Angiotensin II-induced JNK activation is mediated by NAD(P)H oxidase in isolated rat pancreatic islets

Angiotensin II (AII), the active component of the renin angiotensin system (RAS), plays a vital role in the regulation of physiological processes of the cardiovascular system, but also has autocrine and paracrine actions in various tissues and organs. Many studies have shown the existence of RAS in the pancreas of humans and rodents. The aim of this study was to evaluate potential signaling pathways mediated by AII in isolated pancreatic islets of rats. Phosphorylation of MAPKs (ERK1/2, JNK and p38MAPK), and the interaction between proteins JAK/STAT were evaluated. AII increased JAK2/STAT1 (42%) and JAK2/STAT3 (100%) interaction without altering the total content of JAK2. Analyzing the activation of MAPKs (ERK1/2, JNK and p38MAPK) in isolated pancreatic islets from rats we observed that AII rapidly (3min) promoted a significant increase in the phosphorylation degree of these proteins after incubation with the hormone.
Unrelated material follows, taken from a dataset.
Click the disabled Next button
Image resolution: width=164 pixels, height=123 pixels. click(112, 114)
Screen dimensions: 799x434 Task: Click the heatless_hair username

Curiously JNK protein phosphorylation was inhibited by DPI, suggesting the involvement of NAD(P)H oxidase in the activation of protein. ► Angiotensin II (AII) mediates signaling pathways in the pancreas of human and rat. ► AII activates JAK2/STAT1,3 and MAPKs proteins such as JNK, ERK1/2 and p38MAPK. ► JNK protein phosphorylation is mediated by NAD(P)H oxidase enzyme.